La deuxième relate les aventures de Mahnmut et d'Orphu Io, deux moravecs amateurs éclairés de Shakespeare et de Proust. Les moravecs sont des robots crées par les humains pour explorer le système solaire. Le récit commence alors que Mahnmut et Orphu Io sont envoyés en mission pour comprendre les raisons de l'augmentation exagérée de " l'activité quantique " sur Mars. Leur vaisseau, La dame blanche est abattu en plein vol. Quelles sont donc ces entités qui pourchassent les deux amis impitoyablement ?

La troisième enfin débute dans le " noeud fax " du chateau d'Ardis. Daeman, séducteur mou et inconsistant s'y rend dans la ferme intention d'ajouter sa cousine Ada à son tableau de chasse. Mais c'est sans compter sur les amis de celle-ci : Harman, pas loin de fêter ses 5-20 (100 ans), qui sait lire, et Hannah sculpteuse-forgeron. Non contents d'avoir ces deux particularités incroyables (lire et forger), ils veulent en plus aller dans les anneaux rejoindre les posthumains. Aidée de Savi, dernière posthumaine surnommée " la juive errante ", ils y perdront leur insouciance mais gagneront la Vie.

Voici les trois histoires, les trois environnements et les trois époques... liées inexorablement vers une fin commune (pas dans ce tome mais dans Olympos, le tome 2).

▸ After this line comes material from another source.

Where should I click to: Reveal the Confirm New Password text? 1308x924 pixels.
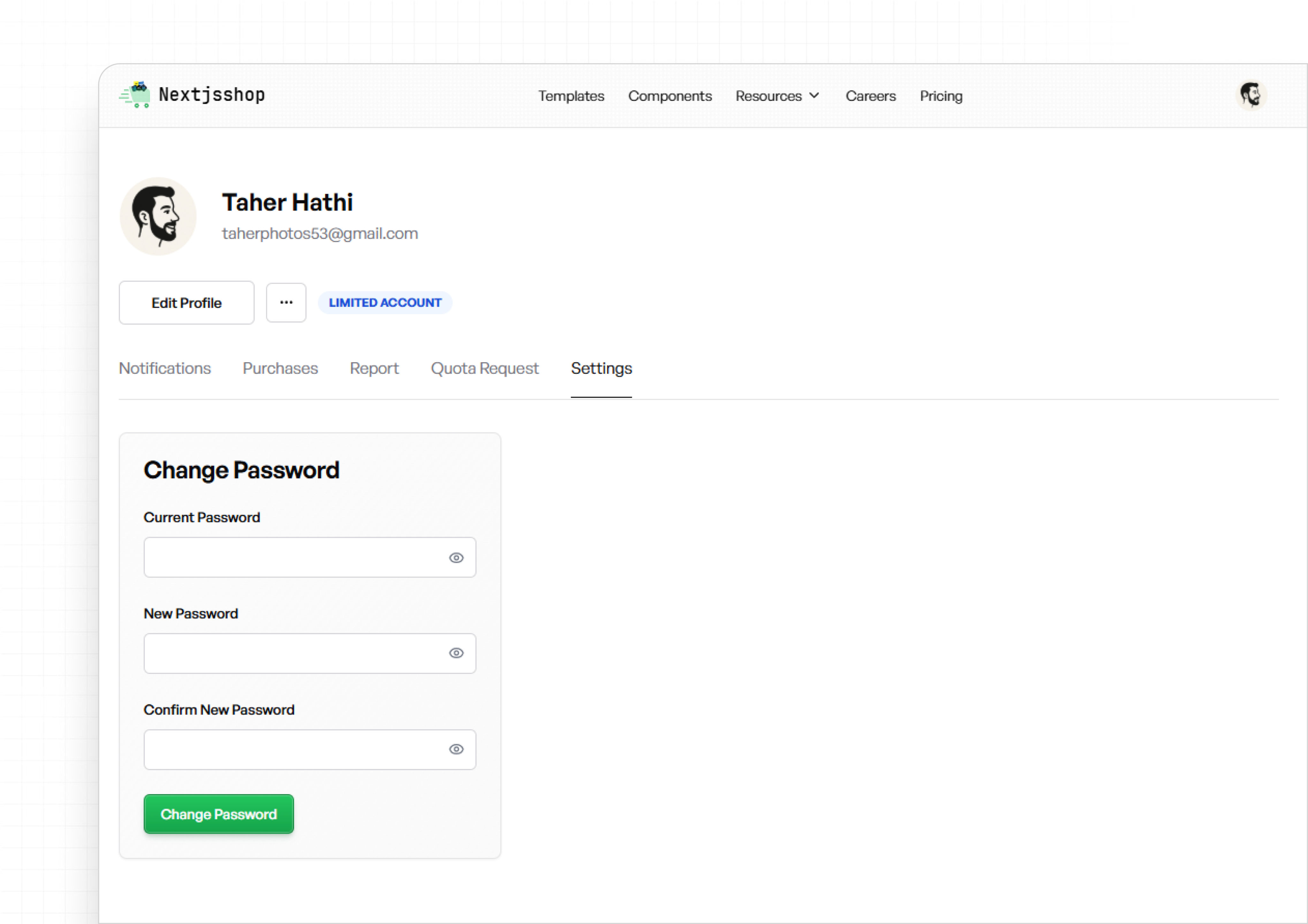456,750
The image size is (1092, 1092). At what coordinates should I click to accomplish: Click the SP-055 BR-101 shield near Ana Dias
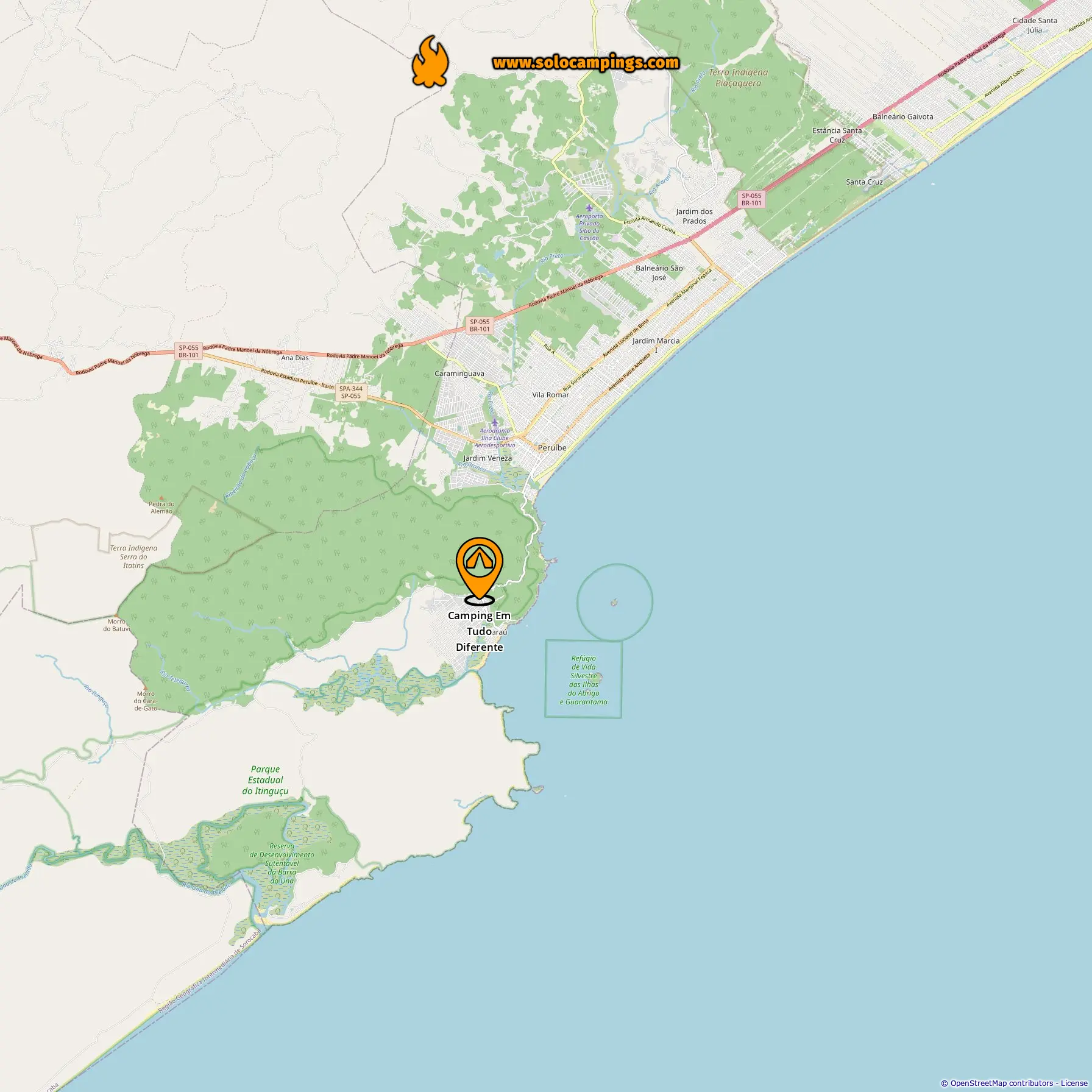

Que dire de ce roman si ce n'est qu'il faut et que l'on doit y plonger sans retenue, avec une confiance absolue en ses capacités de ne pas perdre pied, sachant que tout va s'expliquer. Toutes les histoires sont construites dans le seul but de les faire se rencontrer, cela se devine, se ressent, se sent...Alors qu'importe les constantes références du Dr Hockenberry à la guerre de Troie, je l'aime pour ce coté attachant, si vrai, si proche de nous ! Qu'importe la culture infinie de Mahnmut et d'Orphu Io sur Shakespeare et Proust qui est à la hauteur de mon inculture, je vous aime tellement pour votre " humanité " chers Moravecs ! Qu'importe enfin la vanité et l'inconstance de nos quatre humains, je vous aime pour les bleus que vous recevrez tout au long du récit et qui vous redonneront le sens de l'essentiel.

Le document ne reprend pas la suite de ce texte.